Alternatively, if you don’t have the privilege of owning an original (and even if you do, arguably, to save risk of damage), you can find pdf copies in online shops like this one. Download, print out, tape together, and use a highlighter, as Lucy Emke did in her tutorial for Foundations Revealed on using these types of antique patterns. And then you can even cut it out if the pieces don’t overlap.
Anyway, here’s my final pattern. I took the Mode Illustrée version and made a few little changes to emulate the inspiration photo (top of page) – dipping the front of the waistband and changing its width, altering the top edge of the drawers to match, and raising the leg at the side, as well as widening it. I’m not too worried about size except for the waist, since it’s a loose fitting garment. Et voila!
Rather poetic that the years 1902 and 2019 are anagrams of each other! But now we must fiddle with some bits of lace… more on that in my next post.
Have you ever used an antique pattern from a publication like La Mode Illustrée? How was your experience with it?
Oh my Cathy, I admire your satisfying pedantry. These drawers are going to be sumptuous
Oh my, Cathy … gorgeous work. Pedantry can be so satisfying, can’t it? Your drawers will be sumptuous.

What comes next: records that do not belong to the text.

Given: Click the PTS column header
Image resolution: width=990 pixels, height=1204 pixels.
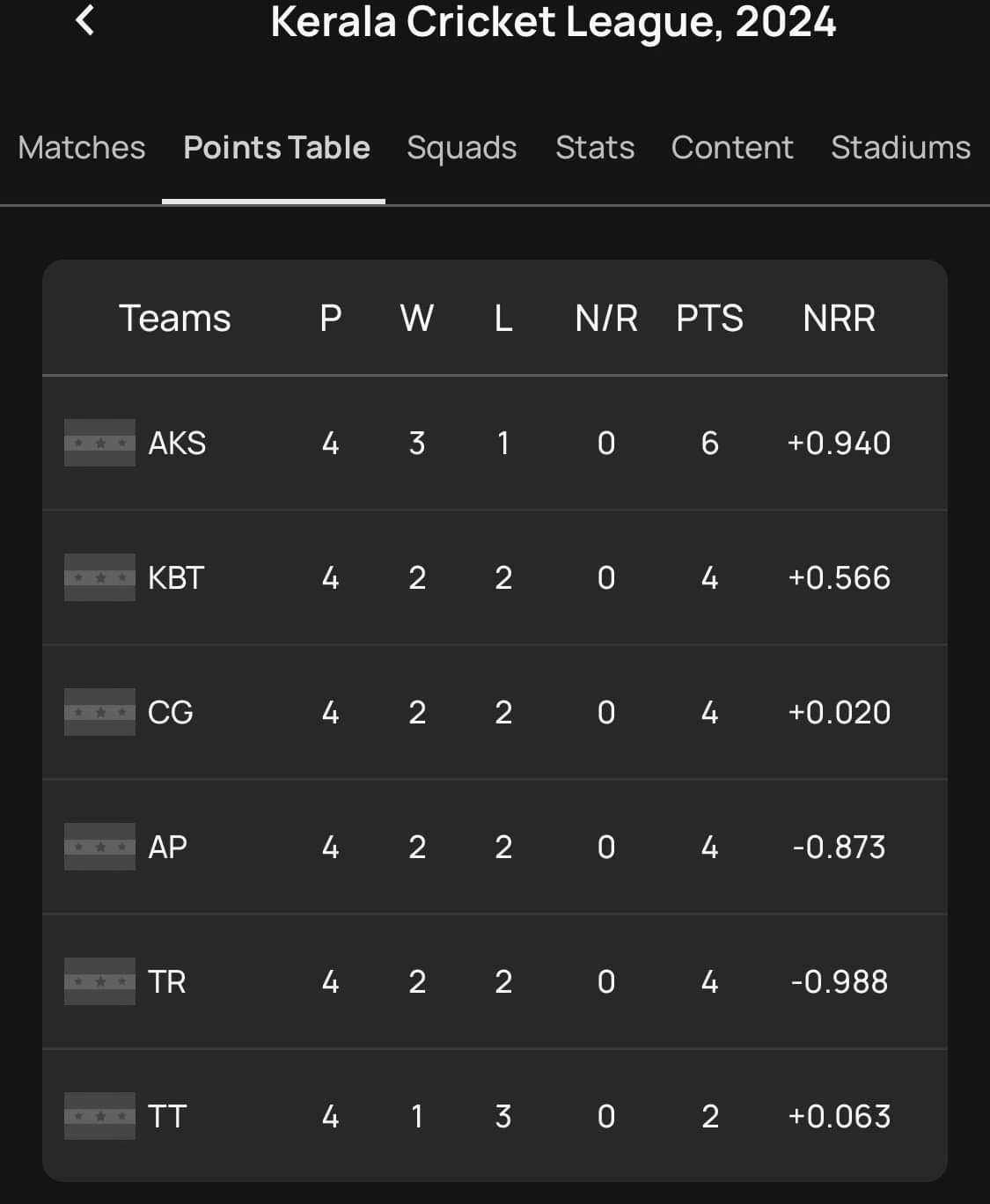Looking at the screenshot, I should coord(709,319).
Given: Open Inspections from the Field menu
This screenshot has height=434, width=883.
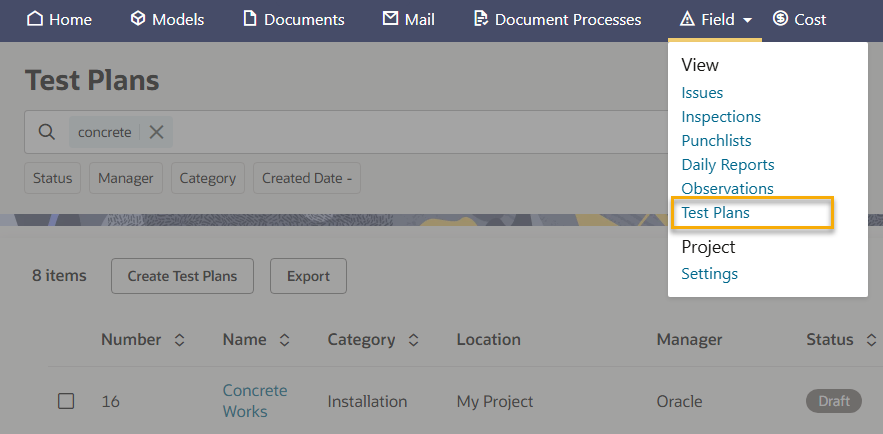Looking at the screenshot, I should (x=720, y=116).
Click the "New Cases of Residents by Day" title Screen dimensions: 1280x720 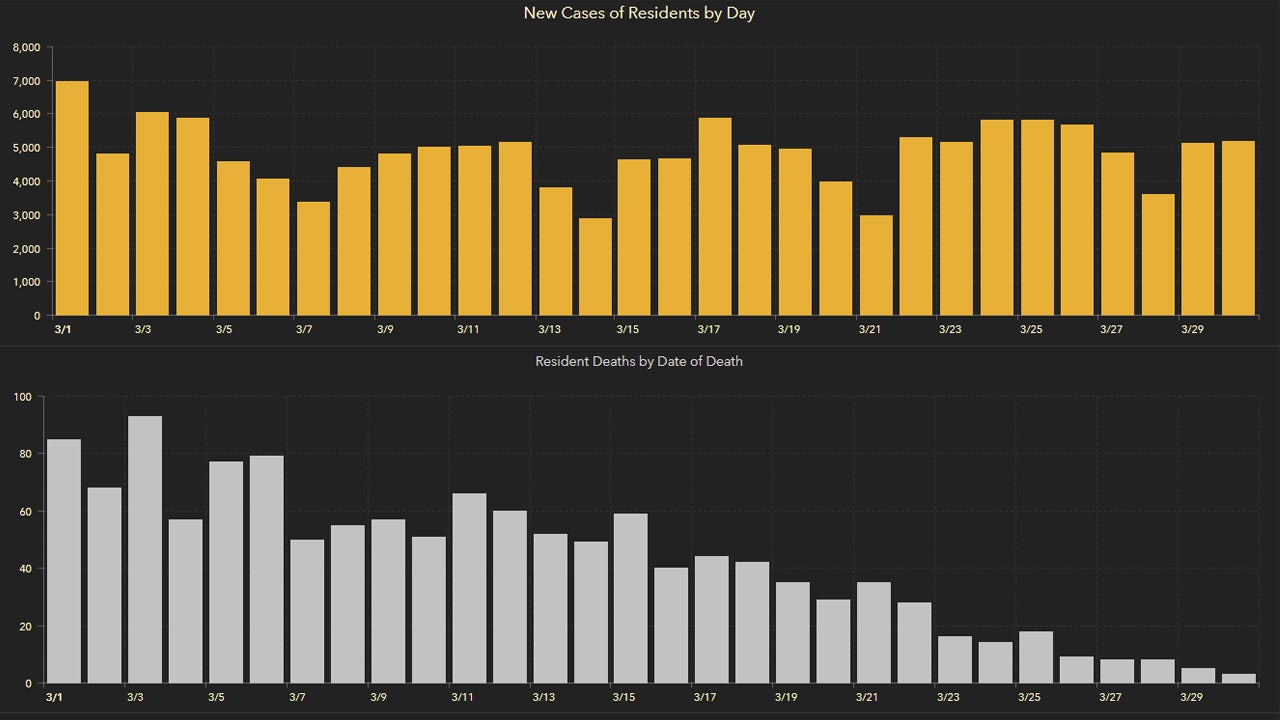pos(639,14)
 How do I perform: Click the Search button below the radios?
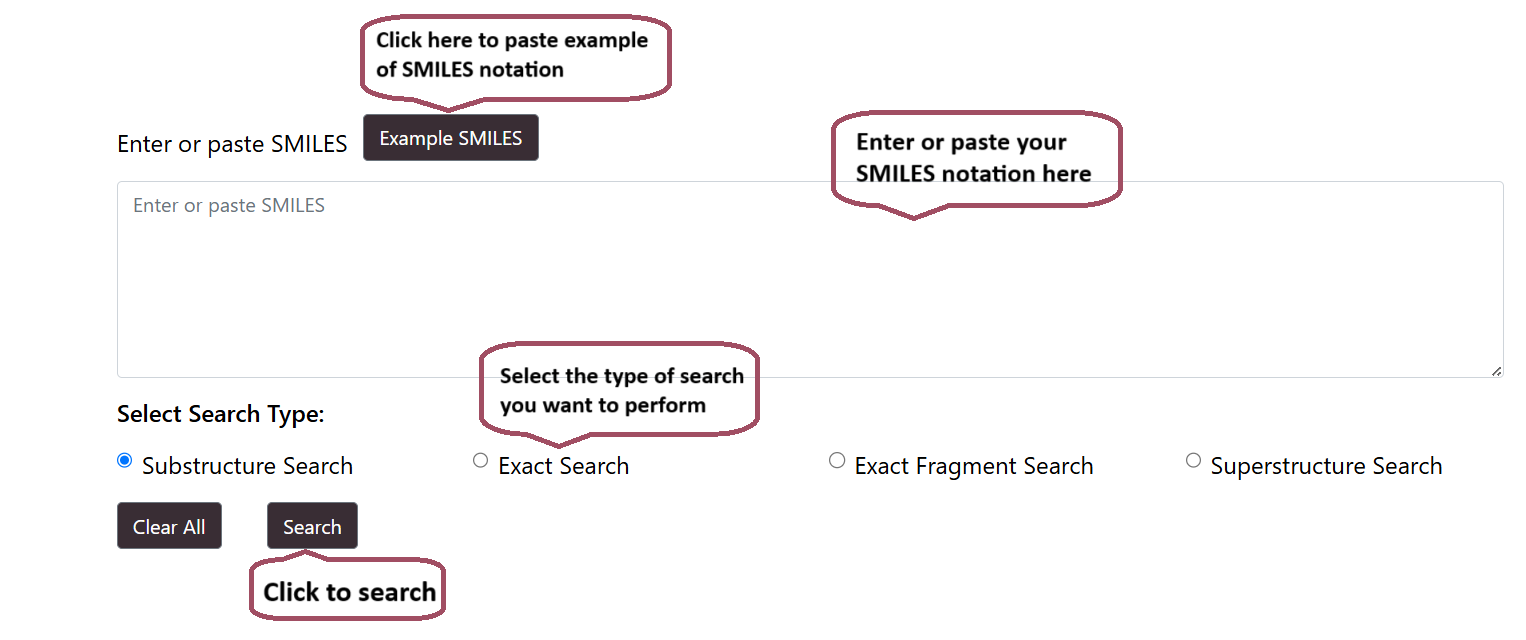(312, 525)
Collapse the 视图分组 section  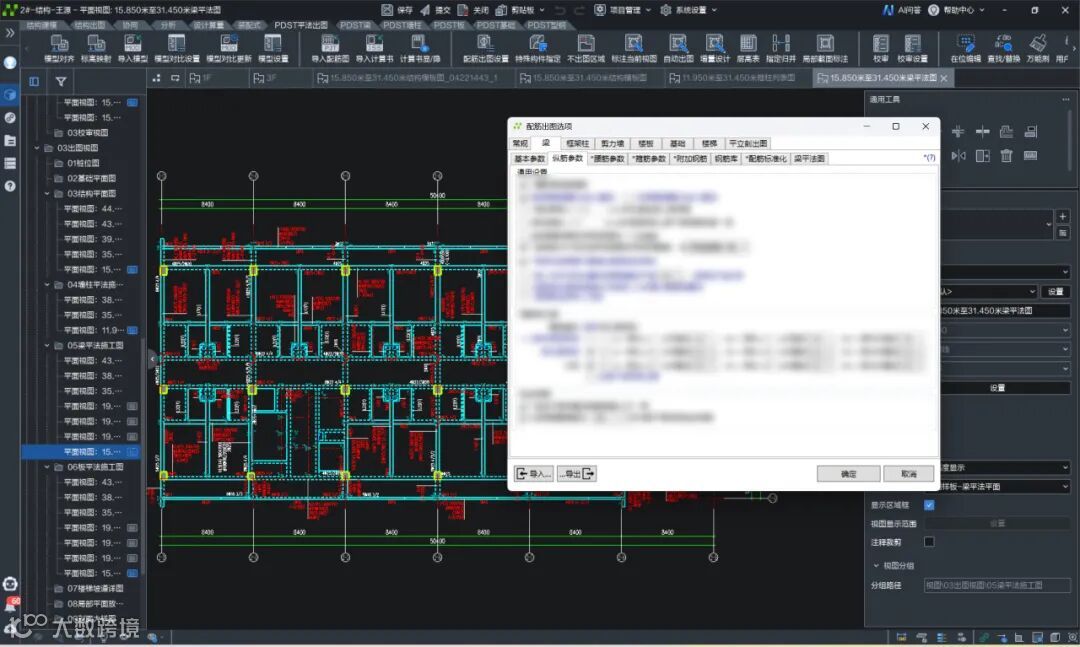point(876,565)
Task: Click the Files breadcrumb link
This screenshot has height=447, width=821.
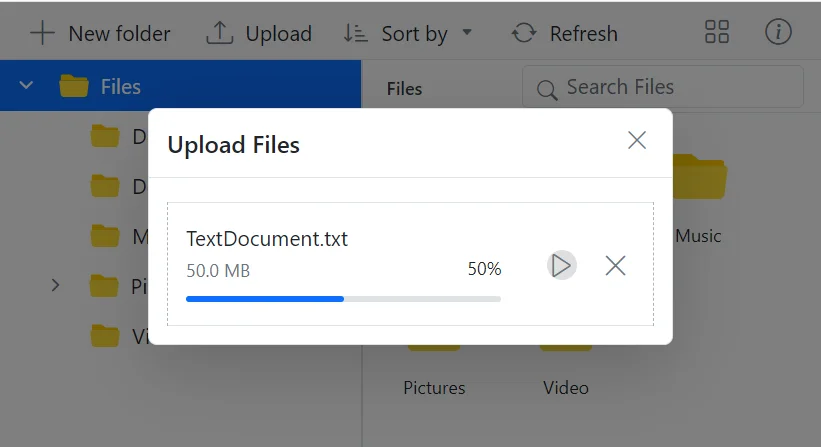Action: click(404, 89)
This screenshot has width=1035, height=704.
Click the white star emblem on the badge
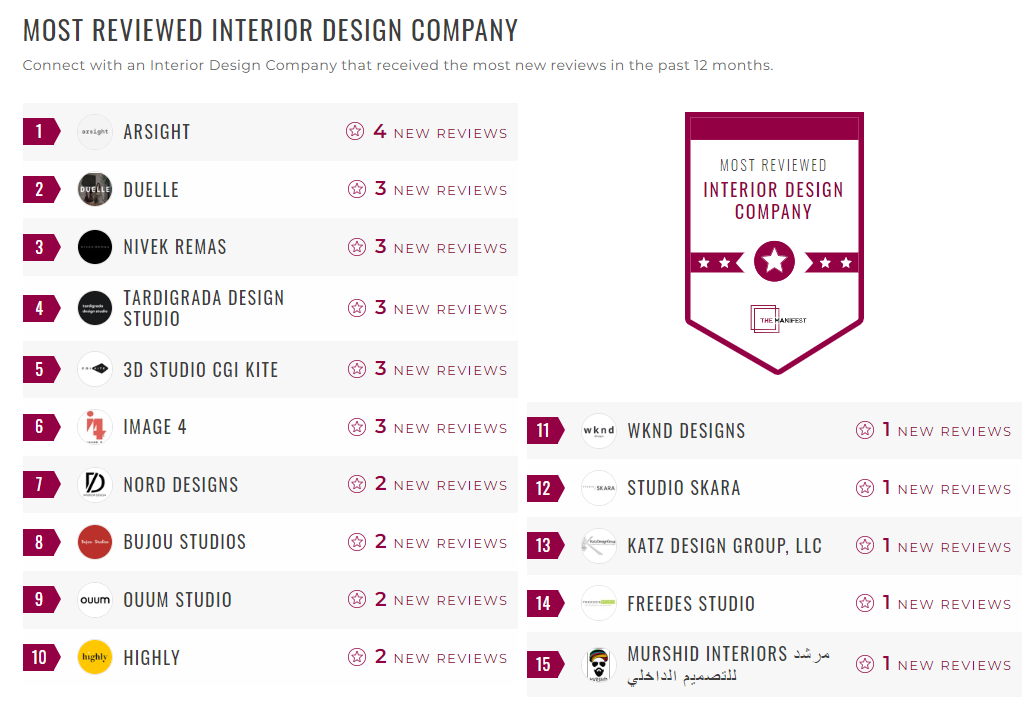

Bonjour et meilleurs vœux pour 2019. Je t’invite à découvrir ma collection de patrons de mode de 1861 à 1923 , 600 planches de patrons et pour l’instant seuls la moitié des patrons sont disponibles sur le site. Ce travail de conservation est très long. Bien cordialement . Marie-Pascale . http://www.french-crea-vintage.com/fr/
Cant wait to see the finished result! I have an 1870s Mode Illustree that I have traced a pair of split drawers from. I havent finished making them yet, but it was pretty easy 🙂
I have many of these patterns in digital format and have wondered what their actual paper dimensions are. Would you happen to know if all the La Mode Illustree pattern sheets were the same size?
I watched the video with you and Bernadette Banner and I just had to make a pair of the these delights for myself. The two of you were a delight as well.